▸ Belge Alıntısı:
Allah, kabul ediyor Haluk Levent’in ‘’İnsan ne olmak ister? Hiç kepçe olmak ister mi? Şu an olsam keşke. Tek tek enkazların üzerini açsam’’ duasını! Binlerce Mehmetçik değil adeta hilti, vinç, kepçe geliyor askeri karargahlardan yıkıntılara doğru! Bir şirin yavrumuz kurtulsun diye Elma Dağı’ndan yollara düşmüş Ferhat’lar geliyor ellerinde kazmalarla, yardım kolileri, ekmek ve tuzla!
‘’İnsan kaderine boyun eymeli leleee eymeli’’ sazda bir nota değil, bir hakikat oluveriyor artık Adana’da, Osmaniye’de, Kilis’te, Şanlıurfa’da, Diyarbakır’da!
Ve ağlıyor bir ülke, ağıtlara karışan dualarla!
(...)

Öğe arama kayıtları
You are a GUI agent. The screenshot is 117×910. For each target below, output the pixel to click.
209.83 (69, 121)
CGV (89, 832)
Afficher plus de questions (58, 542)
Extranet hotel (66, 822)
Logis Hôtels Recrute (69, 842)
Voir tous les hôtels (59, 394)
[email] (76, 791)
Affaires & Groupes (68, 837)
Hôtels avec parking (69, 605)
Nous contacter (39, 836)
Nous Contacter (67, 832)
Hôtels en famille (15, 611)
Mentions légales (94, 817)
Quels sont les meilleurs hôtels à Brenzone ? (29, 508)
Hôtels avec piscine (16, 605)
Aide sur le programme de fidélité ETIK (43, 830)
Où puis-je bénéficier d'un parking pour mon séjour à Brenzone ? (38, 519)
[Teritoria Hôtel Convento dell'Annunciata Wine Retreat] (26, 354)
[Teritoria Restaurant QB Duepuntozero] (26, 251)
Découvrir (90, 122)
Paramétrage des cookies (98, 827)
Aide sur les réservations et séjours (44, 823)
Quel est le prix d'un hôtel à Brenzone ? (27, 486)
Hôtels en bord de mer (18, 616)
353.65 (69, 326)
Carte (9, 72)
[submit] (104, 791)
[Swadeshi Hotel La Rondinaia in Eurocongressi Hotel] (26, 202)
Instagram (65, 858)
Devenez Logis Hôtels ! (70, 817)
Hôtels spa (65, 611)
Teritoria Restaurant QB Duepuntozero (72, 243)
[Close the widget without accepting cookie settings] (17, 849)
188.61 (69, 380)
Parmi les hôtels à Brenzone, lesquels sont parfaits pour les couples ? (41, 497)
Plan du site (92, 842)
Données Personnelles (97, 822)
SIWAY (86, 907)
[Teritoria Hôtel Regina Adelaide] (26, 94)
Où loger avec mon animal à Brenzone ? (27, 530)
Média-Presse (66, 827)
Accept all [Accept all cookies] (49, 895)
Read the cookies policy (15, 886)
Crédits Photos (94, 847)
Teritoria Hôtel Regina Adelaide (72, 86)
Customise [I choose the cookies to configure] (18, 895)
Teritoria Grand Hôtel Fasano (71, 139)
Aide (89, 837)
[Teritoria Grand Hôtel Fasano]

▸ Yapılacak İş:
Yukarıdaki belge alıntısını, hiçbir değişiklik yapmadan, baştan sona eksiksiz olarak yazınız.

▸ Beklenen Çıktı:
Allah, kabul ediyor Haluk Levent’in ‘’İnsan ne olmak ister? Hiç kepçe olmak ister mi? Şu an olsam keşke. Tek tek enkazların üzerini açsam’’ duasını! Binlerce Mehmetçik değil adeta hilti, vinç, kepçe geliyor askeri karargahlardan yıkıntılara doğru! Bir şirin yavrumuz kurtulsun diye Elma Dağı’ndan yollara düşmüş Ferhat’lar geliyor ellerinde kazmalarla, yardım kolileri, ekmek ve tuzla!
‘’İnsan kaderine boyun eymeli leleee eymeli’’ sazda bir nota değil, bir hakikat oluveriyor artık Adana’da, Osmaniye’de, Kilis’te, Şanlıurfa’da, Diyarbakır’da!
Ve ağlıyor bir ülke, ağıtlara karışan dualarla!
(...)